• **GIVEN PASSAGE**
(begin)
I'm curious if other people in Drenthe realize they are edible?
In Maastricht the city has been planting lots and lots along the paths, roads and other green spaces. I'm pretty certain just for ornament. The birds and I appreciated them though, along with the kids in my family who I introduced to the delight of foraging Juneberries.
I actually prefer them to blueberries, which says a lot as I love those too.
I moved to coastal Spain last autumn and have started food forests here. We'll be testing some Amelanchier in our projects as well, since A. ovalis is native to the Mediterranean region.
Inge Leonora-den Ouden wrote:There's a different species of it, Amelanchier laevis, that's so common here that many people think it's native (but in fact it's from N. America). It's even called 'Drents Krentenboompje' in Dutch, which means: currant tree from Drenthe ... and Drenthe is the region where I live!
Maybe the flowers and the berries are somewhat smaller. When the berries are ripe, I love to eat them, or make jam with them.
"Also, just as you want men to do to you, do the same way to them" (Luke 6:31)
(end)
• **ENTRIES SUPPLIED**
(begin)
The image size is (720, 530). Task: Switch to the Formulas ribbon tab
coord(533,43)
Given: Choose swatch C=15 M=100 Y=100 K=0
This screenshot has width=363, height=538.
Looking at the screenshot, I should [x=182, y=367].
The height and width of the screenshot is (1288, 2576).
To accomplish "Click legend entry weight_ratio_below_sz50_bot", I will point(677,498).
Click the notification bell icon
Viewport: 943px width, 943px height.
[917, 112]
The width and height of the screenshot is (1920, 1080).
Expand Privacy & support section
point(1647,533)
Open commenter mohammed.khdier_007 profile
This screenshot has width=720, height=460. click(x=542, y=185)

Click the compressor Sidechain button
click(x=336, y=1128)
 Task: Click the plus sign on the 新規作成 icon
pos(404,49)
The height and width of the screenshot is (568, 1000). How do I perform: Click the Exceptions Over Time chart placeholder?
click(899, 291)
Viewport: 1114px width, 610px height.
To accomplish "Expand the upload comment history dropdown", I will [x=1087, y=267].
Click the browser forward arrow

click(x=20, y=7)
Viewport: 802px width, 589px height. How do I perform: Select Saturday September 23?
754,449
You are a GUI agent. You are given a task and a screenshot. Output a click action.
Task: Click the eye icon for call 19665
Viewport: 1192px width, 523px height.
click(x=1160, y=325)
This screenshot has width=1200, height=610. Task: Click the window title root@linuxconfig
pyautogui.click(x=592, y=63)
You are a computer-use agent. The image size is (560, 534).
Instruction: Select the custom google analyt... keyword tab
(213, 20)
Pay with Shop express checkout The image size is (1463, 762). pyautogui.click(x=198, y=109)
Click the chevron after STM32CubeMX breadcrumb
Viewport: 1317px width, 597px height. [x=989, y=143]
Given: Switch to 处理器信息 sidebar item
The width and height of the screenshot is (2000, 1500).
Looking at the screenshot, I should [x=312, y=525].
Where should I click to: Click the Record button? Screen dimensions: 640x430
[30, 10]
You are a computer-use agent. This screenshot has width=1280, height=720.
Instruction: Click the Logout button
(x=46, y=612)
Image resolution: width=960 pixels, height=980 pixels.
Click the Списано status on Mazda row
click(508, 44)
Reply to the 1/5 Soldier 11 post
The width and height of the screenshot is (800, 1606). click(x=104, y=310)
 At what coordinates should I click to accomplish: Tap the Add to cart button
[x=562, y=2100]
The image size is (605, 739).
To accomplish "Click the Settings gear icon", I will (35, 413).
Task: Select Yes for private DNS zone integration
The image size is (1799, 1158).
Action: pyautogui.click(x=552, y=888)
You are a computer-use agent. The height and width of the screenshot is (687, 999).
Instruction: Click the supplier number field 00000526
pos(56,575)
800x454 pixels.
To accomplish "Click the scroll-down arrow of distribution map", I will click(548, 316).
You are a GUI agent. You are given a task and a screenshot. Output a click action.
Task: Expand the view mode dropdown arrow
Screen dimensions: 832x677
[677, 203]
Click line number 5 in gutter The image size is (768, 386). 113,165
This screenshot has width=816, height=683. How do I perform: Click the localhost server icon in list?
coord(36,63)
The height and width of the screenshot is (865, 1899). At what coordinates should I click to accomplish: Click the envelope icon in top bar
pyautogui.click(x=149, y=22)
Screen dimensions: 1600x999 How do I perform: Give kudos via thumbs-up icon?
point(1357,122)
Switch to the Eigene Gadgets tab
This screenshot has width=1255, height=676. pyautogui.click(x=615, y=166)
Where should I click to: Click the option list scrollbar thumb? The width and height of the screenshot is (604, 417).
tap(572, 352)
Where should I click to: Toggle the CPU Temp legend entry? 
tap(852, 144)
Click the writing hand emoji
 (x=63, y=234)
(end)
• **WHAT YOU ARE ASKED TO DO**
Answer these from the Juneberry text:
(a) Which city has been planting many of these trees along paths, roads and other green spaces?
(b) Which Amelanchier species is native to the Mediterranean region?
(c) What does the Dutch name 'Drents Krentenboompje' mean?
The records come from a separate source unrelated to the text.

• **RESULT OF THE EXERCISE**
(a) Maastricht
(b) A. ovalis
(c) Currant tree from Drenthe